All the Leeds-born talent truly desired to do was compete on the baize.
A love for the game, caught at the age of three with the help of a miniature snooker set on his home's central table in Leeds, would lead to a professional career that saw him claim half a dozen major wins in a six-year span.
This year marks a score of years since the popular Hunter succumbed to cancer, days short to his birthday marking 28 years.
But in spite of the tragic departure of a generational talent that rose above the sport he adored, his enduring mark on the game and those who were close to him persist as strong as ever.
"We could not have predicted in a million years our son would become a career sportsman," Kristina Hunter says.
"However he just was passionate about it."
His dad remembers how his son "showed no interest in anything else" besides snooker as a young boy.
"He was relentless," he notes. "He would play every night after school."
After repeatedly pleading with his dad to take him to a nearby hall to play on professional-standard tables at the age of eight, the aspiring talent made the transition from table top snooker with aplomb.
His mercurial talent would be developed by the 1986 World Champion Joe Johnson, from nearby Bradford, at a now closed venue in the area of Yeadon.
With his mother and father's requests to do his homework increasingly falling on deaf ears as training came first, his parents took the "chance" of taking Hunter out of school at the mid-teens to fully focus on carving out a career in the game.
It proved a masterstroke. Within five years, their still-teenage son had won his maior professional trophy, the Welsh Open of 1998.
Considered one of snooker's hardest tournaments to win because of the presence of elite players only, Hunter was victorious on three occasions, in consecutive years.
But for all his achievements in competition, away from the game Hunter's approachable nature never faded.
"He was incredibly composed did Paul," Alan says. "He connected with everybody."
"Upon meeting him you'd like him," Kristina states. "Paul was fun. He'd make you feel at ease."
Hunter's wife Lindsey, with whom he had a child, describes him as an "wonderful, youthful, and fun personality" who was "humorous, caring" and "never the first to depart from the party".
With his easy charm, youthful appearance and candid way with the press, not to mention his considerable talent, Hunter quickly became snooker's leading figure for the modern era.

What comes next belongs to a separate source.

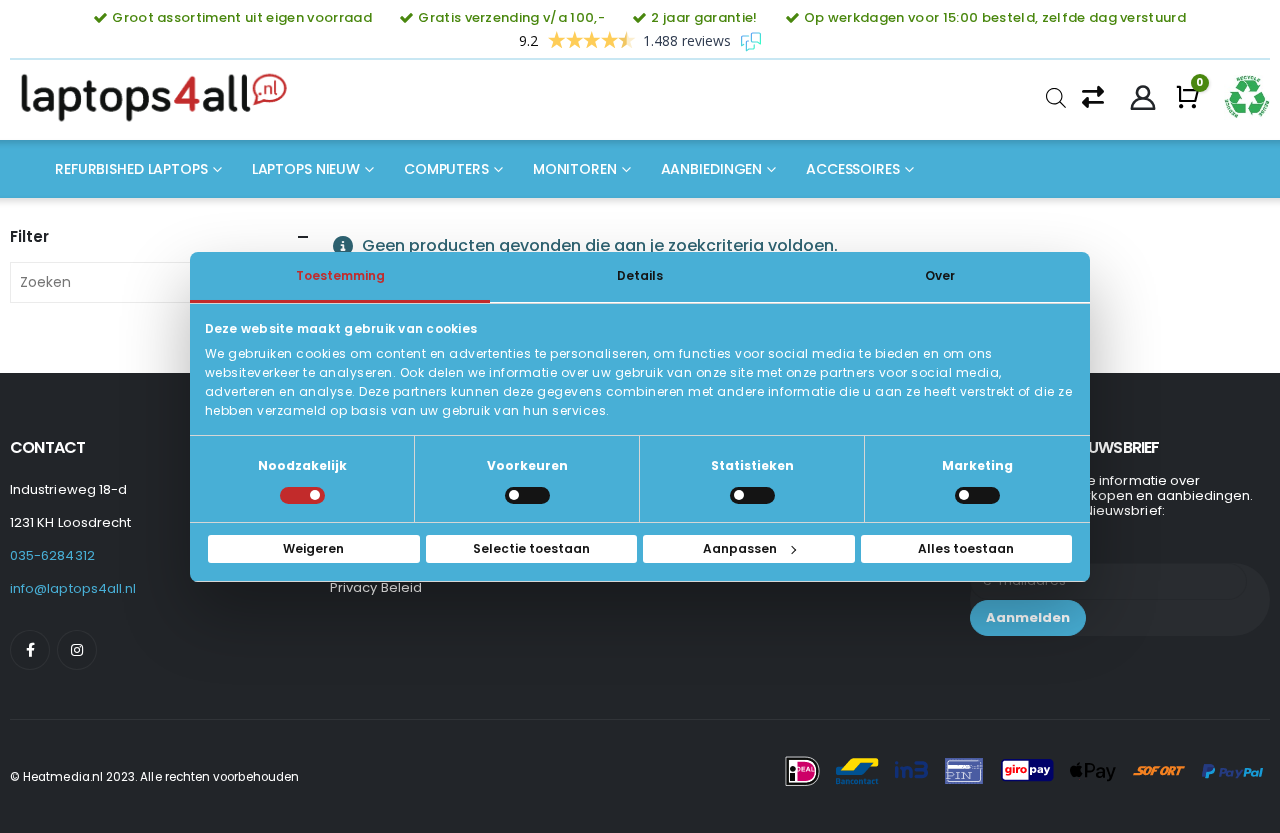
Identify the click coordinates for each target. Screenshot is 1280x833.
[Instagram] (77, 650)
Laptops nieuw (306, 169)
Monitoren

No wonder then, that he was dubbed 'A Sporting Icon'.
In that year, a year that should have marked the height of his career, Hunter was told he had cancer and would later undergo cancer therapy.
Multiple stories from across the sporting world attest to the man's extraordinary dedication to keep promises to exhibitions, events and press interviews, all while undergoing treatment.
Despite gruelling side effects, Hunter continued to compete through the illness and received a rapturous applause at The famous Sheffield venue when he turned out for the World Championships that year.
When he succumbed in autumn 2006, snooker's family-like circuit lost one of its cherished personalities.
"It is tragic," Kristina says. "It is a terrible thing for any mum and dad to go through that pain."
Hunter's true legacy would be felt not in high society but in local sports centers across the UK.
The charity in his name, set up before his death, would provide accessible training to young people all over the country.
The program was so successful that, according to reports, local youth crime rates in some areas dropped significantly.
"The aim remained for a program to help offer a constructive activity," one official said.
The Foundation helped pave the way for a huge coaching programme, which has extended playing opportunities to children internationally.
"He would have embraced what we've done with the sport and where it is today," a chairman in the sport stated.
Classic footage of their son's matches online help his parents stay "close to him".
"I can bring it up and I can watch Paul at any moment," Kristina says. "It's marvellous!"
"We are happy to speak about Paul," she continues. "Before it would be tears, but I'd rather somebody mention him than him not be spoken of."
While he never won the World Championship, the highly probable notion that Hunter would have gone on to lift snooker's top honor is etched into the sport's legend.
The Masters, the competition with which he is most synonymous, commences later this month. The winner will lift the trophy named in his honor.
But for all his successes, two decades after his death it is Paul Hunter's personality, as much his spectacular skill with a cue, that will ensure he is forever celebrated.